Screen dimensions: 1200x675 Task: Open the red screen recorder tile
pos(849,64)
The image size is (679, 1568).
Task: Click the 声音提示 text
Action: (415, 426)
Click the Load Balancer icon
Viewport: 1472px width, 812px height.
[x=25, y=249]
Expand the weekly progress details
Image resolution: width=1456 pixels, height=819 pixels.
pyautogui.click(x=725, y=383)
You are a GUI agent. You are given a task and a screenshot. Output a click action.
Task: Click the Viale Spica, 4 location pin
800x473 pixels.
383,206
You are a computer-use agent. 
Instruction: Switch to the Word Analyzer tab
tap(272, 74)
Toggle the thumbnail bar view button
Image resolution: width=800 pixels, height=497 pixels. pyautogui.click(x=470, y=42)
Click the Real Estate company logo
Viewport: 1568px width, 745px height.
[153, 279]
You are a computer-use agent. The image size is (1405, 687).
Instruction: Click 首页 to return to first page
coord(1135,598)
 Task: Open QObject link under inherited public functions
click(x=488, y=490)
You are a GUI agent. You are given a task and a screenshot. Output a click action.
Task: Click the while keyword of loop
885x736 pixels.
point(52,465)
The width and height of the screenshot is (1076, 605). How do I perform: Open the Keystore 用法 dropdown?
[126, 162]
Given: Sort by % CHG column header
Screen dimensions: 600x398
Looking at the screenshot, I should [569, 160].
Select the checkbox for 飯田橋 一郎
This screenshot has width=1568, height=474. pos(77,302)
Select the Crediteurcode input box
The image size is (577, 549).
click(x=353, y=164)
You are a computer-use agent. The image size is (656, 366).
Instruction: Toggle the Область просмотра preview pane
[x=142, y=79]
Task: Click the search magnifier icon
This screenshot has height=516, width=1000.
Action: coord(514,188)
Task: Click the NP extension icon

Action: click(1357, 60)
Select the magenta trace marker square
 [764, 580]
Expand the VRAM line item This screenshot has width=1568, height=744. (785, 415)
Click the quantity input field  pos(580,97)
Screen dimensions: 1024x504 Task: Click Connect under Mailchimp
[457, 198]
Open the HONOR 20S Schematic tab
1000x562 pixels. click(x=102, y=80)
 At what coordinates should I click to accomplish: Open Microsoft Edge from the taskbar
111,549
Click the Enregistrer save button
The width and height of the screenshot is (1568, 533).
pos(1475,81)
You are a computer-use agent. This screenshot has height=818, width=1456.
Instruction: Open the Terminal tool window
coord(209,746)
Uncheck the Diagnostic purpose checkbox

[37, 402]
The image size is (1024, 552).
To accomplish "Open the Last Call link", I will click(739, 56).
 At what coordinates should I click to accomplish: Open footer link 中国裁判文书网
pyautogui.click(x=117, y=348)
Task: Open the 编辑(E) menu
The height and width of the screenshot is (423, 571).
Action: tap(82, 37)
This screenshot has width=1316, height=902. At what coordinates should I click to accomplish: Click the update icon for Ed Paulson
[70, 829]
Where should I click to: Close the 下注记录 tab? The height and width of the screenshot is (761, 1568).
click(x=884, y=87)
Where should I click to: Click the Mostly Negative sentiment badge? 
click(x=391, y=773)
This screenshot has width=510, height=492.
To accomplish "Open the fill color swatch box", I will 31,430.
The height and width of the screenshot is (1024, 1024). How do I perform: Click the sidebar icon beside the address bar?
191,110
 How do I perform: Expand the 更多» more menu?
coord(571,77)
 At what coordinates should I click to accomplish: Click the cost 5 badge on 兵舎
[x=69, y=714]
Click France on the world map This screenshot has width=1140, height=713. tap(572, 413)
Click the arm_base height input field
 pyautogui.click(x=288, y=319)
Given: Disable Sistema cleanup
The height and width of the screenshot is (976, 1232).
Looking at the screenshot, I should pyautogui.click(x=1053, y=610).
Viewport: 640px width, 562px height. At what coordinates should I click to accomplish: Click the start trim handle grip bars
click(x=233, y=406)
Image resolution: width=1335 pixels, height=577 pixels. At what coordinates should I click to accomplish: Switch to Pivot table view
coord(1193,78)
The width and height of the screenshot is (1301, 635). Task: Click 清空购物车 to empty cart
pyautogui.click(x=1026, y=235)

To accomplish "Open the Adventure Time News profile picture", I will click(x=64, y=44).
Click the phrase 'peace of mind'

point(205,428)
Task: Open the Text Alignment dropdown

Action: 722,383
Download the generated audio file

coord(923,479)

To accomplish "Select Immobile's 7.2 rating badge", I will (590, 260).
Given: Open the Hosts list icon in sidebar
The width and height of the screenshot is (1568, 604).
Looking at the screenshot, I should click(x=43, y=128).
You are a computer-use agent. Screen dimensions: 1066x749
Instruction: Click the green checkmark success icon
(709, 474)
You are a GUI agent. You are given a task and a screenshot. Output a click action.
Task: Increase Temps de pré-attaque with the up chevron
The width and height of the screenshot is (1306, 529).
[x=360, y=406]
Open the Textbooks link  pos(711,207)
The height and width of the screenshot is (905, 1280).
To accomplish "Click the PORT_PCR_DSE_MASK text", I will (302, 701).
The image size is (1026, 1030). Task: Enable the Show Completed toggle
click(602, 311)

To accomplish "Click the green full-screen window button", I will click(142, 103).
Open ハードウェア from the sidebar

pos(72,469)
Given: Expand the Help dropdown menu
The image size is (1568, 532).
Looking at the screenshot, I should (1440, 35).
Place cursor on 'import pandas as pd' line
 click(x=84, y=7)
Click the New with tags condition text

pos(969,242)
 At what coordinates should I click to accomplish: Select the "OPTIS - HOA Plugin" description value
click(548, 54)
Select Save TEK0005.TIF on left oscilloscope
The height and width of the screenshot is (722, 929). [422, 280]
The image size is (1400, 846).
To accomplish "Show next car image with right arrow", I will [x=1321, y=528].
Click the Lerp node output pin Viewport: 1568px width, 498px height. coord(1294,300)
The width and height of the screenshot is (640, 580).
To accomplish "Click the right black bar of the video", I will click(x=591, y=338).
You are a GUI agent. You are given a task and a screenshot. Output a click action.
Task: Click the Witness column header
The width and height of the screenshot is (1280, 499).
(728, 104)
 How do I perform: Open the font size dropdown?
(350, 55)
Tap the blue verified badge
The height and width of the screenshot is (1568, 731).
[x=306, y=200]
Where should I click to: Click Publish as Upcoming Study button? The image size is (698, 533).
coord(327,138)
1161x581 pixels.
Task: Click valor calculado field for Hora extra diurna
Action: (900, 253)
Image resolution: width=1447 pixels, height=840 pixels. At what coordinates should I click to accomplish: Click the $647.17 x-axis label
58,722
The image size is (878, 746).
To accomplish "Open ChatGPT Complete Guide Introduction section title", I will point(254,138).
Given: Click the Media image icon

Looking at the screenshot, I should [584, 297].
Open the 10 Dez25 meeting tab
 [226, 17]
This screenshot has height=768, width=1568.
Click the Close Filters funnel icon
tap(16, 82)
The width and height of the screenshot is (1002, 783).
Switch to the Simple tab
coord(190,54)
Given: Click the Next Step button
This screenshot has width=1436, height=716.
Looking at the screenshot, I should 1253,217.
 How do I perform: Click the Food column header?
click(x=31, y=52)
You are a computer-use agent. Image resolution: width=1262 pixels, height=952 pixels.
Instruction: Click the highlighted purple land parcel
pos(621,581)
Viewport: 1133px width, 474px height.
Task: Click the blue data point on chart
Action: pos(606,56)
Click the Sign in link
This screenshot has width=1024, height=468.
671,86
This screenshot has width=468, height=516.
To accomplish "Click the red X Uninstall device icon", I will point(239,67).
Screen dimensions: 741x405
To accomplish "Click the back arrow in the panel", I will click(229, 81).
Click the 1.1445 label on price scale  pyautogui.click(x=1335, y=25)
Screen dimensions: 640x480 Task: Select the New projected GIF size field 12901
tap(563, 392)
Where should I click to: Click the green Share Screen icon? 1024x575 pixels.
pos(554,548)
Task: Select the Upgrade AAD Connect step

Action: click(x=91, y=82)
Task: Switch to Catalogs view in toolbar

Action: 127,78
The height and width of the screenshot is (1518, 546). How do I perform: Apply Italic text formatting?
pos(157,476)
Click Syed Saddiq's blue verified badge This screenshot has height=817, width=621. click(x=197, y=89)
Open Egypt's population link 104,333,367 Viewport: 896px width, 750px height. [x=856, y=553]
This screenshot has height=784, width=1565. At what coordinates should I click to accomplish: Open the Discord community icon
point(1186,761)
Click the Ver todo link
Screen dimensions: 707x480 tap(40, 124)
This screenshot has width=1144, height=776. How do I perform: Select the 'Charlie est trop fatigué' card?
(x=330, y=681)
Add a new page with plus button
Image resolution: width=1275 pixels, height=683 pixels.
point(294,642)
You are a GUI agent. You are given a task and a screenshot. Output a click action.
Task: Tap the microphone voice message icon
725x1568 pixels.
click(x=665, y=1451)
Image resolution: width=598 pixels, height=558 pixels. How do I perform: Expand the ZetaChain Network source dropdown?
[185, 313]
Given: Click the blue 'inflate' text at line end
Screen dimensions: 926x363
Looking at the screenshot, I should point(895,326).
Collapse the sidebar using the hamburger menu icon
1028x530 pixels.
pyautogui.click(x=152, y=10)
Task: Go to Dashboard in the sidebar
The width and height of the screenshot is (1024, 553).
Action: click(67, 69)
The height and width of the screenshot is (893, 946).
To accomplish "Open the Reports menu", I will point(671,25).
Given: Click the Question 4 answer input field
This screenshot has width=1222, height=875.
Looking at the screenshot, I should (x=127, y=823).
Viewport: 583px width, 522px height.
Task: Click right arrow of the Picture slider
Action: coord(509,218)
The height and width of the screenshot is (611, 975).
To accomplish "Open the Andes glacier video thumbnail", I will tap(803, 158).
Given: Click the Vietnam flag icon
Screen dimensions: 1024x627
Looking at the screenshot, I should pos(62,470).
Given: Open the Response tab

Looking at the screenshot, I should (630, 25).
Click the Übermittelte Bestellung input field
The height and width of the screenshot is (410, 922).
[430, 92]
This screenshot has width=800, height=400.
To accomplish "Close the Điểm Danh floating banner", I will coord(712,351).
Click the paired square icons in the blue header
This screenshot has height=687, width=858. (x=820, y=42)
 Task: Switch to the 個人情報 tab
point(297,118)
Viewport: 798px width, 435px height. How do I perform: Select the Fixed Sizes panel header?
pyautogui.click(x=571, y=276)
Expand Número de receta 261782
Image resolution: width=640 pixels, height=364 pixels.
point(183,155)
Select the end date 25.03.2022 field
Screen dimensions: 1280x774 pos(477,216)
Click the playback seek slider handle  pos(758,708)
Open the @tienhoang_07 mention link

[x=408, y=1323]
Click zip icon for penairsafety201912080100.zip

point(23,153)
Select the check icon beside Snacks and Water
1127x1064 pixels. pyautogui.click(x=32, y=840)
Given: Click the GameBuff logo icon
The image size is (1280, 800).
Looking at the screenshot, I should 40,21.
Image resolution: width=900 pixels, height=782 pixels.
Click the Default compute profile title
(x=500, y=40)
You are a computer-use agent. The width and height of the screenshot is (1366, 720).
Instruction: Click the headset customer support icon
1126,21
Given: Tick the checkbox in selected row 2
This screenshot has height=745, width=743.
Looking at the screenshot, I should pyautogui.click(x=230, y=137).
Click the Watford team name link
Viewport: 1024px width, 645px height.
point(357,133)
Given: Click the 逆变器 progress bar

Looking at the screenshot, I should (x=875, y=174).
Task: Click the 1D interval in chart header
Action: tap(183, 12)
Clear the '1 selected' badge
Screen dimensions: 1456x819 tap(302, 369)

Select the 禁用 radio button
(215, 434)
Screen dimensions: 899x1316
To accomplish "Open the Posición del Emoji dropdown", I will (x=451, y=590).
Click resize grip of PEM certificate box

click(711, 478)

+++

*AIM OF THE TASK:* Return, unchanged, the run of lines above that opens with the line containing "The width and height of the screenshot is (1301, 635)." and closes with the line containing "The height and width of the screenshot is (905, 1280).". Include both.

*ANSWER SPACE:*
The width and height of the screenshot is (1301, 635). Task: Click 清空购物车 to empty cart
pyautogui.click(x=1026, y=235)

To accomplish "Open the Adventure Time News profile picture", I will click(x=64, y=44).
Click the phrase 'peace of mind'

point(205,428)
Task: Open the Text Alignment dropdown

Action: 722,383
Download the generated audio file

coord(923,479)

To accomplish "Select Immobile's 7.2 rating badge", I will (590, 260).
Given: Open the Hosts list icon in sidebar
The width and height of the screenshot is (1568, 604).
Looking at the screenshot, I should click(x=43, y=128).
You are a computer-use agent. Screen dimensions: 1066x749
Instruction: Click the green checkmark success icon
(709, 474)
You are a GUI agent. You are given a task and a screenshot. Output a click action.
Task: Increase Temps de pré-attaque with the up chevron
The width and height of the screenshot is (1306, 529).
[x=360, y=406]
Open the Textbooks link  pos(711,207)
The height and width of the screenshot is (905, 1280).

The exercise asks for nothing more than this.